We’ve Got This

We’ve Got This Edited by Eliza Hull

This important book was on display at my local library. I’m so glad I picked it up!  I love the ideas.  This book isn’t like other parenting books.  This is a collection of essays by disabled parents that reveals they are masters at problem solving and have found creative ways to get around barriers.  Their openness helped me realize how daunting it can be for some to choose to become parents.  I appreciated the glimpse into the lives and hearts of other families.

The parents featured in this book tackle complex topics:

  • “Who should be permitted to have children?”—is it irresponsible to bring children into a home with a parent that already relies on others for extra care themselves?
  • Our society’s obsession with healthy bodies
  • Rigid template of “conventional” parenting–What parenting can look like when we are not able to fill a traditional role.
  • People who are disabled do not want pity, nor do they want to be viewed as saintly and inspirational.

The stories represent all types of families with disabled parents.  They “empower people with a disability to live life as they choose.” Suggesting that only some types of people are worthy of the role of parenting is “denying the beauty that diversity of experiences brings our society.”
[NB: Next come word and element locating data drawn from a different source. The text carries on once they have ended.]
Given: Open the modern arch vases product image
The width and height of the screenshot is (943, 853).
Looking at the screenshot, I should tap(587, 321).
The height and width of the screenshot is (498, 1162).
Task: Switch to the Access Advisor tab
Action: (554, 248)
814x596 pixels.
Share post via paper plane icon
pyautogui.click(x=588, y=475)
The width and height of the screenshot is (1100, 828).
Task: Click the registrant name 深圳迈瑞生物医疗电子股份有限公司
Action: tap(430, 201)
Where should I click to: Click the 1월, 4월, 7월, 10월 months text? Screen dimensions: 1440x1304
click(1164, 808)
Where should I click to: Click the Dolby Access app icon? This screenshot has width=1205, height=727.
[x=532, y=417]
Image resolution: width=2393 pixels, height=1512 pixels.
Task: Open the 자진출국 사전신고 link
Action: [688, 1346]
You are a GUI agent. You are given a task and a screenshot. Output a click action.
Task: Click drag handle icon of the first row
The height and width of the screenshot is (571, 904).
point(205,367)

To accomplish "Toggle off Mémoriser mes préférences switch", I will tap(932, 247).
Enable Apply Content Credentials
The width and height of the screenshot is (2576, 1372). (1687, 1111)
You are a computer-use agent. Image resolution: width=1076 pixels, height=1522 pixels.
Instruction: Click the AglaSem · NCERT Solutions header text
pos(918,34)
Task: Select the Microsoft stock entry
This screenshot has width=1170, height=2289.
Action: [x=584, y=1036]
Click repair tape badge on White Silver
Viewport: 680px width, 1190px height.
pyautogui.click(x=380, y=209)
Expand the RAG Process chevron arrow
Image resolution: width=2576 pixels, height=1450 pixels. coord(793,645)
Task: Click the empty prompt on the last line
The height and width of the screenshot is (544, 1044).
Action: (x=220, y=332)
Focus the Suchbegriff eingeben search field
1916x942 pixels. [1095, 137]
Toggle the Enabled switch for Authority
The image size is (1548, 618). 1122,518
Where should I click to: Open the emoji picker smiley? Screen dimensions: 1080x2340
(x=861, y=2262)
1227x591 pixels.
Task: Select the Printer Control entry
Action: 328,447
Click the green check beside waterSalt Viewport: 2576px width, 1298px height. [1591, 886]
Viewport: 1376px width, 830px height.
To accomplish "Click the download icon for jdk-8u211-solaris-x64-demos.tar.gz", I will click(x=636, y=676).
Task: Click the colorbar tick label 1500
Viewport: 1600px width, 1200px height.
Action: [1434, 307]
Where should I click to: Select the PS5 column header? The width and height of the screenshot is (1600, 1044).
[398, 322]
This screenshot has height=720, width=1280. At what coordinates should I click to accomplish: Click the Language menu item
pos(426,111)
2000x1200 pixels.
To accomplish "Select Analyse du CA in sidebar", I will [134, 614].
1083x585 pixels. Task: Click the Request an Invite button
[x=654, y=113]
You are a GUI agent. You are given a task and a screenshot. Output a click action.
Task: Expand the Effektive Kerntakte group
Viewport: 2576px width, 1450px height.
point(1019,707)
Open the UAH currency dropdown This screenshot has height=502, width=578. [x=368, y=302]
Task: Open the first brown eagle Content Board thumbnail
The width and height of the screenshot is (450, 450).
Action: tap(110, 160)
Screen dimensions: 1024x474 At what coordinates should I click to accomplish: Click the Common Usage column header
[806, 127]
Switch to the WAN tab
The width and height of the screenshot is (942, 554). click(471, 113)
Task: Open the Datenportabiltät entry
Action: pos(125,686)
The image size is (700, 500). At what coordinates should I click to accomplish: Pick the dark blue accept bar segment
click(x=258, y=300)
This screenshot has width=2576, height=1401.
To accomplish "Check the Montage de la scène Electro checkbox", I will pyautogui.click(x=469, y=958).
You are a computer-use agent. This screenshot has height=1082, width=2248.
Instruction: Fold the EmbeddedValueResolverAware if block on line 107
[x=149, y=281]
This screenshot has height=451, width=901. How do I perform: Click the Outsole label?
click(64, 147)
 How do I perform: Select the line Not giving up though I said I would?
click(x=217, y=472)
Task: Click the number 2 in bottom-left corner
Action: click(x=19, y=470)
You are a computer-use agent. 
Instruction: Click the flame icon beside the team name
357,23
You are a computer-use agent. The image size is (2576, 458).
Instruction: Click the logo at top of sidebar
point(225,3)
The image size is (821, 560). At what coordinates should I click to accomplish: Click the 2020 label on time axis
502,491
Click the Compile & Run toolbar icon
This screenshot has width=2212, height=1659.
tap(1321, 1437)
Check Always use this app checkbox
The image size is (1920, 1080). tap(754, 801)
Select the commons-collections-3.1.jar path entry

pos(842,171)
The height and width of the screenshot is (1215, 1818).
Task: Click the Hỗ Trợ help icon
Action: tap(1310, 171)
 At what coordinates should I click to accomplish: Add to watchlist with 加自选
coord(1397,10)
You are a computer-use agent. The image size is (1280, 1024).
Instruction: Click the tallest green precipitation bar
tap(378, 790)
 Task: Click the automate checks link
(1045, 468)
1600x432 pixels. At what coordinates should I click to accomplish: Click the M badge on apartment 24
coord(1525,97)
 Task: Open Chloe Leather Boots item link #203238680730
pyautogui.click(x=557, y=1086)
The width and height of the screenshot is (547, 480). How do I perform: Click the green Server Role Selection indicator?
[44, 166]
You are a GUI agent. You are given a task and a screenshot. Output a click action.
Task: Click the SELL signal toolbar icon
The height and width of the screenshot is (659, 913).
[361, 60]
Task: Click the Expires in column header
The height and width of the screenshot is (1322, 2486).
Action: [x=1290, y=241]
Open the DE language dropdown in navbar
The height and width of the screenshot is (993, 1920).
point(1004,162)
The most impactful messages for me:

  •  “You cannot love others without loving yourself, too”
  • “Disability weaves in and out of my parenting”—it is who I am
  • Even though there is “Very little we can do to change the judgments people make…” THEY AFFECT US
  • “My children were like ambassadors, signaling my normality”

I’m grateful for Eliza Hull in putting the book together, and for each of these parents for making a submission to help us all understand a little bit more.